Each year at the London Film Festival, there is a surprise film event. You aren't told anything about the film--not even its genre and certainly not the name of any of the actors or the director--you just have to book and hope it's a good one. Last year, the surprise film was The Wrestler and the year before that, No Country for Old Men, so you have to assume that it will be a fairly safe gamble--maybe less so for someone like me who only goes to see movies of which there is a high chance of her liking.

The LoFiFest website describes the secret film as, "the hottest ticket in the entire festival" and so naturally it was sold out weeks ago, although the BFI has been releasing a few extra tickets each day for the past few days. Finding myself unexpectedly available this evening and finding that there were about three seats left (fairly good seats too--mine is fairly central and in the seventh row), I decided to go ahead and book before the BFI's Twitter feed led to those seats being snapped up, leaving me once again completely powerless to determine my evening's success.

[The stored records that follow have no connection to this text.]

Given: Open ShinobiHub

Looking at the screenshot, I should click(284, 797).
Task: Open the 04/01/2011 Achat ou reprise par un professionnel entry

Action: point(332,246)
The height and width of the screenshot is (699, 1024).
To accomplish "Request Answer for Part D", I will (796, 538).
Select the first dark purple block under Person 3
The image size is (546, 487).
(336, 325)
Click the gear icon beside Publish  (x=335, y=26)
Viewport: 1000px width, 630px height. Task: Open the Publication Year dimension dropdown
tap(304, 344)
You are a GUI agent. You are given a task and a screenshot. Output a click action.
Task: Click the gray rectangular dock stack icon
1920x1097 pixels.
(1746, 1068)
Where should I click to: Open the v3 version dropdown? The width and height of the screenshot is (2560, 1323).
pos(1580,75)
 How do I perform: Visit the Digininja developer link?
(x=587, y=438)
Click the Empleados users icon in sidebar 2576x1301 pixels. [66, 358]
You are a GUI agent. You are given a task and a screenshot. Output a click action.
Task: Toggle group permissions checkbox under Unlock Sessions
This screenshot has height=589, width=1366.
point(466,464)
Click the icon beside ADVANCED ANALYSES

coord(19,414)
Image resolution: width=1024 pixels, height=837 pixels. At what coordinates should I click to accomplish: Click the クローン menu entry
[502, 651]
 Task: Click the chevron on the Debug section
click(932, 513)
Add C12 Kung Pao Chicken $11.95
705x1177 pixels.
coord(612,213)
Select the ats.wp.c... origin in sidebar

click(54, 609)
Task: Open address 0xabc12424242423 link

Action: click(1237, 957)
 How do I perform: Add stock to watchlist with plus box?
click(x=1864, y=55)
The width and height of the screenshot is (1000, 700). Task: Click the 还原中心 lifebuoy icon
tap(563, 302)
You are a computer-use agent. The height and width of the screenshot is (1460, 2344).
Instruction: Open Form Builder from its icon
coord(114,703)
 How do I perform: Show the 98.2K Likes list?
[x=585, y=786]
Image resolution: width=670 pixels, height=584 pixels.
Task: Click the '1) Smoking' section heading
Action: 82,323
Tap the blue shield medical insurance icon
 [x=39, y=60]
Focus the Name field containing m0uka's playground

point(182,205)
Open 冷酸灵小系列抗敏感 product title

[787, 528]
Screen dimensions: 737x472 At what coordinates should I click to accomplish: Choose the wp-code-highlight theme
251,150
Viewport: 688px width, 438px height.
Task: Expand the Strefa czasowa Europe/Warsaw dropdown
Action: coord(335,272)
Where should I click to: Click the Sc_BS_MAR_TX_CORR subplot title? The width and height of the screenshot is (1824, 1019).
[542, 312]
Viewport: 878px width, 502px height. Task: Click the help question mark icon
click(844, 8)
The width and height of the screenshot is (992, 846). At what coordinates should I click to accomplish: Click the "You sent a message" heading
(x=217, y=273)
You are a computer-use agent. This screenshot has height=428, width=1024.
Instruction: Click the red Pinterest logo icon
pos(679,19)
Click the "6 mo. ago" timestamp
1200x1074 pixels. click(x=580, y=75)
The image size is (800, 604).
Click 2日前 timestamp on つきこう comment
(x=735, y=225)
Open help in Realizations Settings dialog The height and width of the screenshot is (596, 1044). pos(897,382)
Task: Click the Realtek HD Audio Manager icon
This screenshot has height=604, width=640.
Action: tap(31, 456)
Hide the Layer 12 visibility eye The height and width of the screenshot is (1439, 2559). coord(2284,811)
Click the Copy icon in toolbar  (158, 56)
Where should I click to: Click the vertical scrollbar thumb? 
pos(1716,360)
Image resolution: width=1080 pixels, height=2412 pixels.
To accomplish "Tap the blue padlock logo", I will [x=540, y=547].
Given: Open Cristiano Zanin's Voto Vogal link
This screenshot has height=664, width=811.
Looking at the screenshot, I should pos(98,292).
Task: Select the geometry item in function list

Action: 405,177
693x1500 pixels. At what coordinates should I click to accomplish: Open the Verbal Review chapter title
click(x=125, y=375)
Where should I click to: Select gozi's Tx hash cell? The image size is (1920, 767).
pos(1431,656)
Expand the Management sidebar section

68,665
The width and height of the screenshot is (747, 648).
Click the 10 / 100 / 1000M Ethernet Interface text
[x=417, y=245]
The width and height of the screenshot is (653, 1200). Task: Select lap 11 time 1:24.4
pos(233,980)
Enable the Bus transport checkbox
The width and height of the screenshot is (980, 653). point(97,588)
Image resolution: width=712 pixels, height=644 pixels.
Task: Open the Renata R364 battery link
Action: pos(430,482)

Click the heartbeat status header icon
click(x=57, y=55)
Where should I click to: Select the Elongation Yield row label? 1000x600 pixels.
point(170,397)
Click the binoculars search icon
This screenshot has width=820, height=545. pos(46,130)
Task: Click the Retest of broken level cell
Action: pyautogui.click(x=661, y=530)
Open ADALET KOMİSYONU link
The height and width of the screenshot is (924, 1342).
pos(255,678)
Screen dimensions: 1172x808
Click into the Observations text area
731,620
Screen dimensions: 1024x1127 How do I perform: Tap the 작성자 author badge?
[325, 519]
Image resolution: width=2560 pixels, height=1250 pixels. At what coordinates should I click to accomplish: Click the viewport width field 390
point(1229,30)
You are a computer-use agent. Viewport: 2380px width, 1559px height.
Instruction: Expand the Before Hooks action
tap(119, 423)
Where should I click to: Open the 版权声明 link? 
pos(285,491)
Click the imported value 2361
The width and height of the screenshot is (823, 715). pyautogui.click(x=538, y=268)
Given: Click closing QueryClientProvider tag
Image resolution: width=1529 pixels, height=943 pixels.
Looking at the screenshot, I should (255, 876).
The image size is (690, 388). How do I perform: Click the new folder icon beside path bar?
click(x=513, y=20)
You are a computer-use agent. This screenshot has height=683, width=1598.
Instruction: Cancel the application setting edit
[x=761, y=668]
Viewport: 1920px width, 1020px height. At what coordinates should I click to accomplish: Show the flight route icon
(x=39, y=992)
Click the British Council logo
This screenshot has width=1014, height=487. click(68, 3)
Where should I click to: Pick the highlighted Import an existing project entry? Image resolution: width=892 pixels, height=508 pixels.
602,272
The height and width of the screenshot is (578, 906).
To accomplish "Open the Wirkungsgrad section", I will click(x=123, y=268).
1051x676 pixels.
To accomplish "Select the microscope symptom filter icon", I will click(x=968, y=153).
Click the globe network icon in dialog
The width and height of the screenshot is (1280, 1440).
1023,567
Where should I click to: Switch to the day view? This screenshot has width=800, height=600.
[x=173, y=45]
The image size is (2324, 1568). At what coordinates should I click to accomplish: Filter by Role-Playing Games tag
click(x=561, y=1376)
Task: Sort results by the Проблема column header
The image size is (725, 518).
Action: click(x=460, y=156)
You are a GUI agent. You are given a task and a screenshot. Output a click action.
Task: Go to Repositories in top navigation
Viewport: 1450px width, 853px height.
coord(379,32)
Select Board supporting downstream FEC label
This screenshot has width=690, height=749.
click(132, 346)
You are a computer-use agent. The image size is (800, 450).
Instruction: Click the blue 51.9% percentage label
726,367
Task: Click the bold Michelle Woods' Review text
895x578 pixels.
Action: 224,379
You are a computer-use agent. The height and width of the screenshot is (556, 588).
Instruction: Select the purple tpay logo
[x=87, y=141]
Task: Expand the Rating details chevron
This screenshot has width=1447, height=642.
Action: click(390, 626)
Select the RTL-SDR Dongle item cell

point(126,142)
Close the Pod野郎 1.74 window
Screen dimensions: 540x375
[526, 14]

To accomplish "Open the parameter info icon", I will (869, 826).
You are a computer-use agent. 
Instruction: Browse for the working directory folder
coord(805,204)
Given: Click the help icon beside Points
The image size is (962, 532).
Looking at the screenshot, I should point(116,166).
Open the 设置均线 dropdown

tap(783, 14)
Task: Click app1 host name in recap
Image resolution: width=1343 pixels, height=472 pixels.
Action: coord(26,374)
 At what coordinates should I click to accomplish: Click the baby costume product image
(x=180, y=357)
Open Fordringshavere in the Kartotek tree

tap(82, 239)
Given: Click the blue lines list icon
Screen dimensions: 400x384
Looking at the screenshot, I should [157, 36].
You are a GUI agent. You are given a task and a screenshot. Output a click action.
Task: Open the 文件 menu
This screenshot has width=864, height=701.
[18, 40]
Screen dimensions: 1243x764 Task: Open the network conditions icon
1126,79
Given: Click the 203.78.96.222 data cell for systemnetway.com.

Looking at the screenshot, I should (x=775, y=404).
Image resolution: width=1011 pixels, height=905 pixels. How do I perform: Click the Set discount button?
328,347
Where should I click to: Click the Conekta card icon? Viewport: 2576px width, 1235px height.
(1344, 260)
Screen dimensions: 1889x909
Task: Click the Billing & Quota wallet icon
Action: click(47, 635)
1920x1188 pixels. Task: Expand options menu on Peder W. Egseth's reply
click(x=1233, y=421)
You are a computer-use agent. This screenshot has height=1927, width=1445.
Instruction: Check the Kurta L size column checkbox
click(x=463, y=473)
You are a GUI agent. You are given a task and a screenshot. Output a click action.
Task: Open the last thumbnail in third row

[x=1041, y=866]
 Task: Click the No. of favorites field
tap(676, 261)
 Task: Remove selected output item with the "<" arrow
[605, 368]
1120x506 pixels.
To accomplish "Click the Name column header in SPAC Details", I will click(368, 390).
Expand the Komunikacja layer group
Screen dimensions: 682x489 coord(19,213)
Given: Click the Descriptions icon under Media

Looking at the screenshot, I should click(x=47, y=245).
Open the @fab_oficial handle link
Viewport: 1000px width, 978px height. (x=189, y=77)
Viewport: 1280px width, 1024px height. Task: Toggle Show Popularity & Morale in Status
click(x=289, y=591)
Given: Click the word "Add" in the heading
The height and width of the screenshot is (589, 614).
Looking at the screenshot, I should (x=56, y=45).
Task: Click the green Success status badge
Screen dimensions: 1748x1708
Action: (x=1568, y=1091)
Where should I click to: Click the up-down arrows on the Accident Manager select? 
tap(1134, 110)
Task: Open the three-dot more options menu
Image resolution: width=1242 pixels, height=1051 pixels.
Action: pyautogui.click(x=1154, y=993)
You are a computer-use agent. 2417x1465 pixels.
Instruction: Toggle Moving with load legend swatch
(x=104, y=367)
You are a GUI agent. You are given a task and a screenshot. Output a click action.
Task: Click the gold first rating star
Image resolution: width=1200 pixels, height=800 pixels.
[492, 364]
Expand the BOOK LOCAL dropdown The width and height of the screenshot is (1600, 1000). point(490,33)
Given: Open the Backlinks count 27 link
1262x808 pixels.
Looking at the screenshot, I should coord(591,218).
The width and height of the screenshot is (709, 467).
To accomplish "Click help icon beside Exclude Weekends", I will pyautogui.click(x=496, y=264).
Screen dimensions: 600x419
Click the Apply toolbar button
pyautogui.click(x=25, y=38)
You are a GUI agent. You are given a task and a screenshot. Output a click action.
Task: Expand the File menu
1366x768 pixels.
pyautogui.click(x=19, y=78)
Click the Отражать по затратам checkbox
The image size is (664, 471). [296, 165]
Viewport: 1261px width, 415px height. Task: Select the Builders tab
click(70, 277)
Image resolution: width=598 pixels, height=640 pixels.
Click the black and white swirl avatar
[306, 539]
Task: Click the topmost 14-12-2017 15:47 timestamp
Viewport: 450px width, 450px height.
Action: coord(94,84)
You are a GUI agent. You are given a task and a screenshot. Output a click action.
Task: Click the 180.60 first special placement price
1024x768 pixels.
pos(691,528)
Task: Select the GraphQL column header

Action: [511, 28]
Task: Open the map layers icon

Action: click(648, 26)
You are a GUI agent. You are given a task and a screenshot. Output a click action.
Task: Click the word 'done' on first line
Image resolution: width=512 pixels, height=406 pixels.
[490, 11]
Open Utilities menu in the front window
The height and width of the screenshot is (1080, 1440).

It only occurred to be afterwards to check the blogosphere for people's suggestions of which film it is likely to be. Both Where the Wild Things Are and Guy Ritchie's Sherlock Holmes film came up several times. Now, regardless of whether Sherlock Holmes was any good, at least I knew I would be able to enjoy the aesthetically appealing Robert Downey Jr. and Jude Law (especially if they actually turned up at the end for Q&A). Where the Wild Things Are, on the other hand, is not something I wanted to see. It had pretty bad reviews, I'm not that interested in that kind of film (I don't care how dark it is; I'm not a big fan of fantasy or animation) and there's no one hot in the cast, although admittedly, listening to Spike Jonze talk about the film and his other work might be interesting. The film I really wanted to see was one no one mentioned (it may still be in production)--Shutter Island. I was in the mood for a dark thriller and or drama--and a combination of DiCaprio and Scorsese would have done the trick.

So, along I trekked to the now very familiar Vue cinema at Leicester Square. It was pretty rammed, presumably because people had just come from watching Eva Green arrive at the gala for her new film, Cracks (reading the description, I'm surprised I didn't spot that one before; I'll have to catch it when it goes on general release). It turns out that a) this wasn't my lucky weekend and b) you should be careful what you wish for. You see, when I go to the cinema, I go for the escapism. I go for the characters, the dialogue and, most of all, the story.

And what did I get? A sermon from the church of Michael Moore. Yes, that's right; the surprise film was Capitalism: A Love Story, except only two thirds of the title was accurate because while there was a whole lot of capitalism, there wasn't much love or story. Aged ten, Moore quite liked capitalism--at least, he liked living in his nice house and getting a new family car every three years and going to New York every other summer. This love story soon turned sour, of course, and the rest of the film was filled with Moore's usual emotive polemic filled with the usual shock tactics and the occasional bit of humour (I wish there had been more; it might have been easier to stay awake. At 2h10, the film could have been at least 30 minutes shorter given that it only had one point--capitalism is evil.

It's not that I disagree with the point Moore is making but I prefer to go to the movies to be entertained not to be preached at. It seemed an odd choice for the London Film Festival too--in the final scene of the film, Moore proclaims that he can't live in such a morally and socially bankrupt country any longer but that he isn't leaving, so he then puts a call out to the audience to go and mess with the system a little bit in their own towns and villages. Viva la RevoluciĆ³n! sez Michael Guevara. Zzzzzz... The song remains the same, sez Bexquisite. Anyway, this message would presumably be better targetted at other individuals rather than people whose main common trait is that they love movies, but who am I to judge.

Capitalism: A Love Story had its moments and I did LOL a number of times but needless to say, I wasn't too devastated to hear that the director wouldn't be taking audience questions.